Septimius Severus
21st Emperor of the Roman Empire
Years: 145 - 211
Septimius Severus (Latin: Lucius Septimius Severus Augustus; 11 April 145 – 4 February 211), also known as Severus, is Roman Emperor from 193 to 211.
Severus was born in Leptis Magna in the province of Africa.
As a young man he advances through the customary succession of offices under the reigns of Marcus Aurelius and Commodus.
Severus seizes power after the death of Emperor Pertinax in 193 during the Year of the Five Emperors.
After deposing and killing the incumbent emperor Didius Julianus, Severus fights his rival claimants, the generals Pescennius Niger and Clodius Albinus.
Niger is defeated in 194 at the Battle of Issus in Cilicia.
Later this year, Severus wages a short punitive campaign beyond the eastern frontier, annexing the Kingdom of Osroene as a new province.
Severus defeats Albinus three years later at the Battle of Lugdunum in Gaul.

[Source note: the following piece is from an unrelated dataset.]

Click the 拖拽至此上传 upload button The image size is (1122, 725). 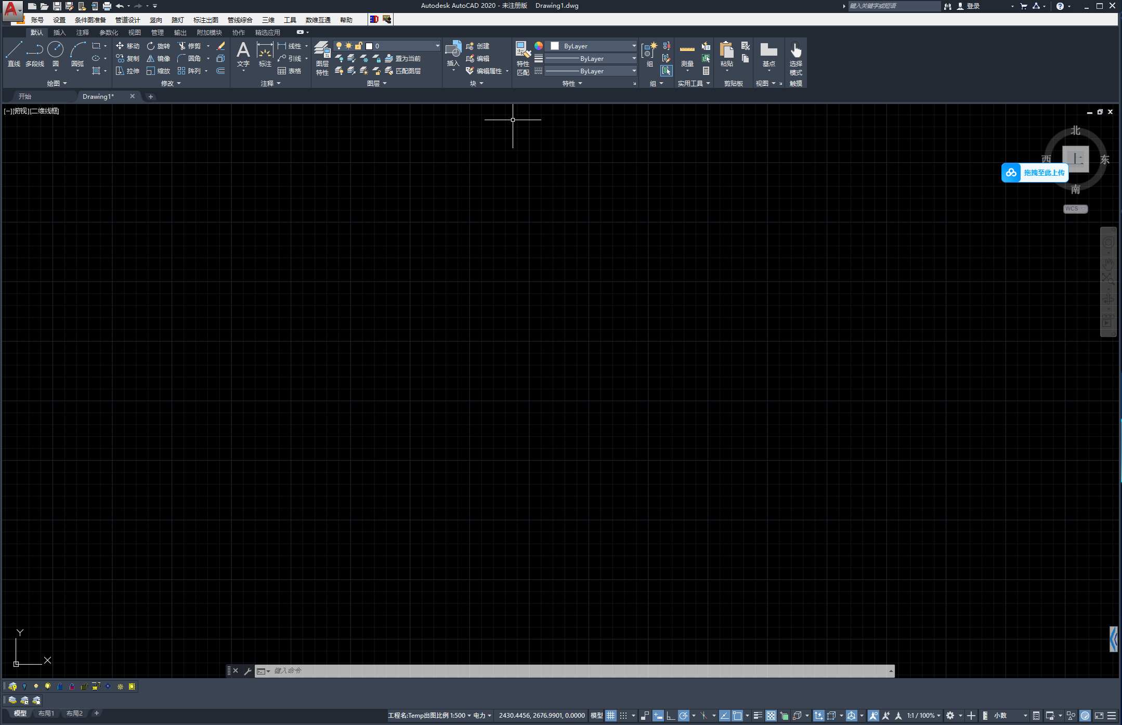point(1035,173)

After solidifying his rule over the western provinces, Severus wages another brief, more successful war in the east against the Parthian Empire, sacking their capital Ctesiphon in 197 and expanding the eastern frontier to the Tigris.
Furthermore, he enlarges and fortifies the Limes Arabicus in Arabia Petraea.
In 202, he campaigns in Africa and Mauretania against the Garamantes; capturing their capital Garama and expanding the Limes Tripolitanus along the southern frontier of the empire.
Late in his reign, he travels to Britain, strengthening Hadrian's Wall and reoccupying the Antonine Wall.
In 208 he invades Caledonia in modern Scotland, but his ambitions are cut short when he falls fatally ill in late 210.
Severus dies in early 211 at Eboracum, succeeded by his sons Caracalla and Geta.
With the succession of his sons, Severus founds the Severan dynasty, the last dynasty of the empire before the Crisis of the Third Century.